== Segment start ==

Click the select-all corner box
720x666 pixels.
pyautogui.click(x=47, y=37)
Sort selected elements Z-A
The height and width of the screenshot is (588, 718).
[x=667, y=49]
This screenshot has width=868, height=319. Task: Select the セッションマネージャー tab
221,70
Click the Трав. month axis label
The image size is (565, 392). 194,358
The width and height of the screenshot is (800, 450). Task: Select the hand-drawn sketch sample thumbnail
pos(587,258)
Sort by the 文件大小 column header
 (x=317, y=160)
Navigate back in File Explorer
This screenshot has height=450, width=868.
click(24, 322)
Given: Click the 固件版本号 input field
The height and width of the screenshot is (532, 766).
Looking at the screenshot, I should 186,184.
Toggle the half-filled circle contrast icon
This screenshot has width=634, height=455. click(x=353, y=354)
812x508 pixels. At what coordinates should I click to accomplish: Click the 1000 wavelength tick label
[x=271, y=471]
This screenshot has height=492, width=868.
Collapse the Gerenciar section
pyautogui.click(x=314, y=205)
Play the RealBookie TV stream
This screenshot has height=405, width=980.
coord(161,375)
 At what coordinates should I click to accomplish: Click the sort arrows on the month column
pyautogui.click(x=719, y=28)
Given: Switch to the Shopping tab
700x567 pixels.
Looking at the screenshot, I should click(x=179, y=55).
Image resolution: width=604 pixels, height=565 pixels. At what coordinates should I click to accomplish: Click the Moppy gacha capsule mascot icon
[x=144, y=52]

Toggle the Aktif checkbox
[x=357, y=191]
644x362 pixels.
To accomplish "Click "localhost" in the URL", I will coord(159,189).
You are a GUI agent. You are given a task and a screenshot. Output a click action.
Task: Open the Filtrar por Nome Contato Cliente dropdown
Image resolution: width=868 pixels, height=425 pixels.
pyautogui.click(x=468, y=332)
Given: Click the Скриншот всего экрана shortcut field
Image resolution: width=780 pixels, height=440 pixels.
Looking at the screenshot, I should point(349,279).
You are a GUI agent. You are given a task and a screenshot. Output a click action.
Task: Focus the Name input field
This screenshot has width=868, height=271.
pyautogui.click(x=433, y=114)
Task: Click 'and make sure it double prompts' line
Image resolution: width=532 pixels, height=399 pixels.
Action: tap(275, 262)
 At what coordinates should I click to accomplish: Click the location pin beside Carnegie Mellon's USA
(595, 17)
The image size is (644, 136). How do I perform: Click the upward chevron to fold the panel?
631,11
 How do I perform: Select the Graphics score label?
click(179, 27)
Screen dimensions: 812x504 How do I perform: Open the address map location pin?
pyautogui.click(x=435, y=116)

== Segment end ==

About this task:
Your job is to reproduce the data in full, with every line intact.

Expected answer:
Click the select-all corner box
720x666 pixels.
pyautogui.click(x=47, y=37)
Sort selected elements Z-A
The height and width of the screenshot is (588, 718).
[x=667, y=49]
This screenshot has width=868, height=319. Task: Select the セッションマネージャー tab
221,70
Click the Трав. month axis label
The image size is (565, 392). 194,358
The width and height of the screenshot is (800, 450). Task: Select the hand-drawn sketch sample thumbnail
pos(587,258)
Sort by the 文件大小 column header
 (x=317, y=160)
Navigate back in File Explorer
This screenshot has height=450, width=868.
click(24, 322)
Given: Click the 固件版本号 input field
The height and width of the screenshot is (532, 766).
Looking at the screenshot, I should 186,184.
Toggle the half-filled circle contrast icon
This screenshot has width=634, height=455. click(x=353, y=354)
812x508 pixels. At what coordinates should I click to accomplish: Click the 1000 wavelength tick label
[x=271, y=471]
This screenshot has height=492, width=868.
Collapse the Gerenciar section
pyautogui.click(x=314, y=205)
Play the RealBookie TV stream
This screenshot has height=405, width=980.
coord(161,375)
 At what coordinates should I click to accomplish: Click the sort arrows on the month column
pyautogui.click(x=719, y=28)
Given: Switch to the Shopping tab
700x567 pixels.
Looking at the screenshot, I should click(x=179, y=55).
Image resolution: width=604 pixels, height=565 pixels. At what coordinates should I click to accomplish: Click the Moppy gacha capsule mascot icon
[x=144, y=52]

Toggle the Aktif checkbox
[x=357, y=191]
644x362 pixels.
To accomplish "Click "localhost" in the URL", I will coord(159,189).
You are a GUI agent. You are given a task and a screenshot. Output a click action.
Task: Open the Filtrar por Nome Contato Cliente dropdown
Image resolution: width=868 pixels, height=425 pixels.
pyautogui.click(x=468, y=332)
Given: Click the Скриншот всего экрана shortcut field
Image resolution: width=780 pixels, height=440 pixels.
Looking at the screenshot, I should point(349,279).
You are a GUI agent. You are given a task and a screenshot. Output a click action.
Task: Focus the Name input field
This screenshot has width=868, height=271.
pyautogui.click(x=433, y=114)
Task: Click 'and make sure it double prompts' line
Image resolution: width=532 pixels, height=399 pixels.
Action: tap(275, 262)
 At what coordinates should I click to accomplish: Click the location pin beside Carnegie Mellon's USA
(595, 17)
The image size is (644, 136). How do I perform: Click the upward chevron to fold the panel?
631,11
 How do I perform: Select the Graphics score label?
click(179, 27)
Screen dimensions: 812x504 How do I perform: Open the address map location pin?
pyautogui.click(x=435, y=116)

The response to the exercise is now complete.